In North Dakota runs, you’ll want to be consistent about the numeric meaning of each field. Common input types include:

  • Amounts: enter in dollars (no commas; use plain numbers if the UI requests it)
  • Percentages: enter as whole numbers (e.g., 35) or decimals (e.g., 0.35) depending on the field format
  • Time windows: enter in days, months, or years based on the UI’s labels

Example workflow

  • Start with Total damages.
  • Then fill each damages component or party share.
  • Finally, ensure any percentage/ratio fields add up correctly (or the UI confirms automatic balancing).

How outputs change

  • If you change a component amount, the final allocation table updates instantly.
  • If you change a percentage, the tool recalculates each corresponding share and the remainder (if applicable).

4) Use ND-aware settings (if present) to choose the allocation method

Some DocketMath configurations include an allocation approach selector. When you see options, choose the one that matches your modeling goal, such as:

  • Allocation by damages category
  • Allocation by party share
  • Allocation by time period
  • Allocation by fault or responsibility percentages (if included in the calculator)

Because you’re running US-ND, the tool may adjust labels, checks, or default behavior to fit that jurisdiction’s workflow conventions.

Warning: If the calculator offers a selection like “by percentages” vs “by fixed amounts,” do not mix styles. Mixed inputs can produce totals that look mathematically valid but don’t reflect the model you intended.

5) Review the allocation table and totals

After inputs, you should get:

  • A table showing allocated amounts per category/party (depending on the configuration)
  • A grand total (should tie back to your total damages input, subject to rounding)
  • Any diagnostic warnings the tool provides (e.g., totals don’t reconcile)

Checklist for reconciliation

6) Export or copy results for your workflow

Once the allocation looks right:

  • Use the UI’s copy/export option (PDF/CSV/export button depends on your interface).
  • Save the run with a clear name like:
    • “ND Damages Allocation – Trial model – v1 (2026-04-15)”

Then, if DocketMath offers a way to compare versions, run a quick v2 after any edits (for example, changing a percentage or component amount).

7) Capture a brief “inputs & assumptions” note alongside results

To keep your record clean, write down:

  • The inputs you used (especially total damages, allocation percentages, and component amounts)
  • Any method selection you chose in the calculator
  • The date/time you ran the model

This makes it easier to explain the math later without revisiting every assumption.

Common pitfalls

Damages allocation runs are easy to compute but easy to mis-model.

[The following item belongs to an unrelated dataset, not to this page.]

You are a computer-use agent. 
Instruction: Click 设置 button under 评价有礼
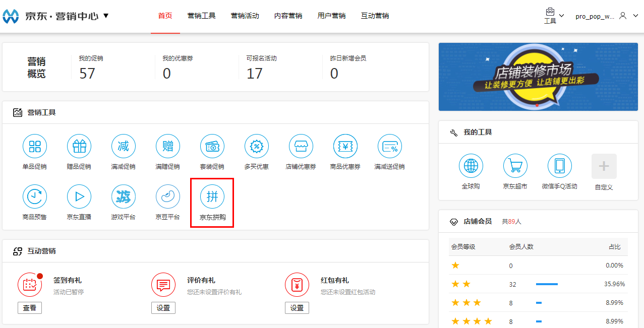(163, 308)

Watch for these recurring issues when running US-ND in DocketMath.

  1. Totals don’t reconcile

    • Symptom: Allocated amounts don’t sum to your Total damages.
    • Common causes:
      • A category left blank (defaults to 0)
      • Percentages not adding up to 100%
      • Rounding differences across multiple rows
  2. Mixed allocation styles

    • Example: Entering some categories as fixed amounts while also entering percentage fields that drive the rest.
    • Result: A mathematically consistent outcome that doesn’t match your intended structure.
  3. Incorrect percentage format

    • Many tools interpret 35 as 35%, while others interpret 0.35 as 35%.
    • If you enter the wrong format, every downstream allocation shifts materially.
  4. Time-window mismatch

    • If the tool includes time-based components (e.g., before/after a date), confirm:
      • The time labels in the UI match your intended periods
      • The units (days vs months vs years) match the numbers you typed
  5. Rounding creates small residuals

    • Even when everything “should” sum cleanly, totals can differ by a few dollars.
    • Strategy: identify whether the tool rounds per-row or at the final total and keep that consistent across versions.
  6. Forgetting to verify ND-specific configuration

    • If the jurisdiction selector changes, you might lose ND-specific checks and defaults.
    • Quick fix: confirm US-ND remains active before exporting.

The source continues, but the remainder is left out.